▶ [To be done] Show each line of the material below that contains the string "screenshot". Letter case matters.

▶ [Data for this task]
++++++
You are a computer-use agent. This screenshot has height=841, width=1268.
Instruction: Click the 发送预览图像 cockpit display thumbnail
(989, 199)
++++++
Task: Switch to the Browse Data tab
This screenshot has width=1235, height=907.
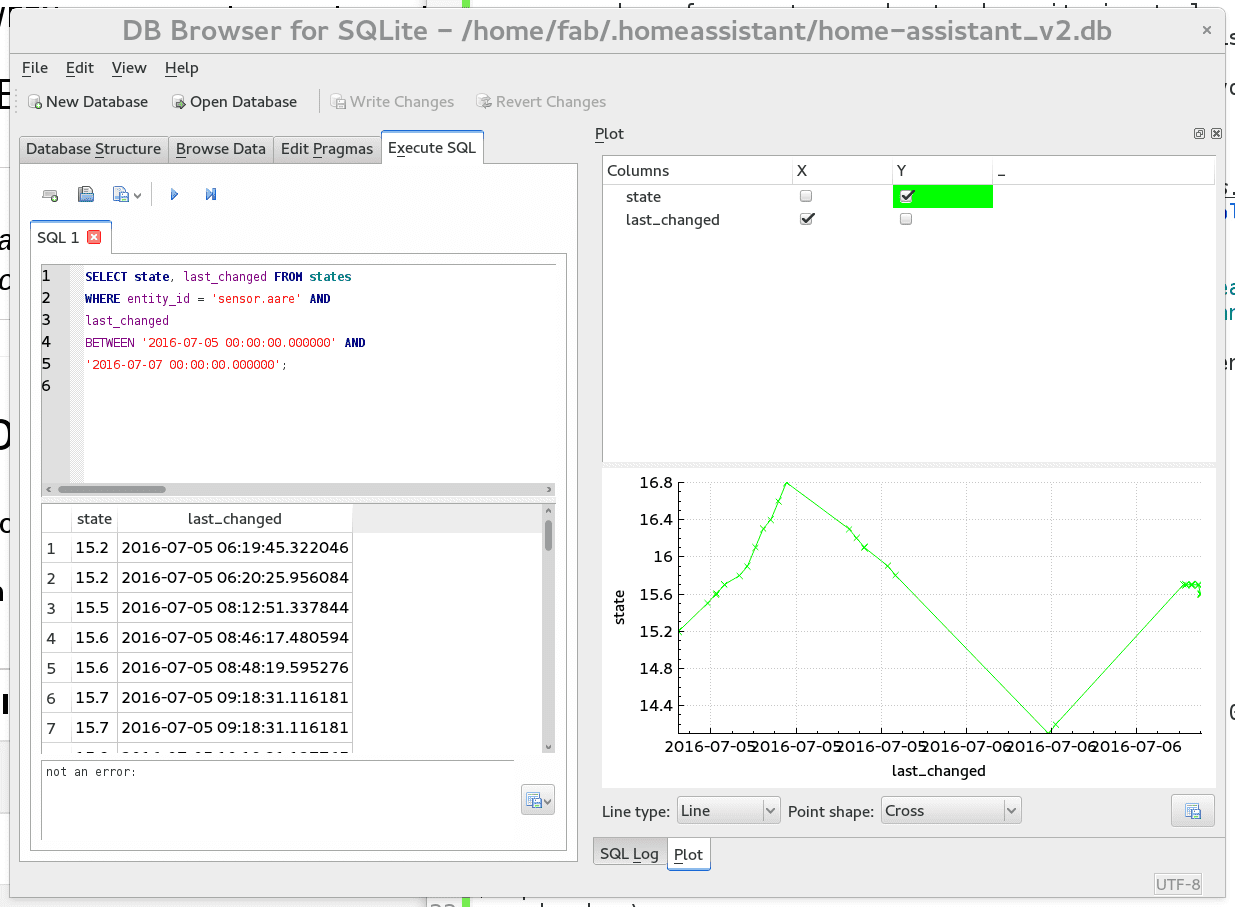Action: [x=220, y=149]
++++++
▶ [Result for this exercise]
You are a computer-use agent. This screenshot has height=841, width=1268.
This screenshot has width=1235, height=907.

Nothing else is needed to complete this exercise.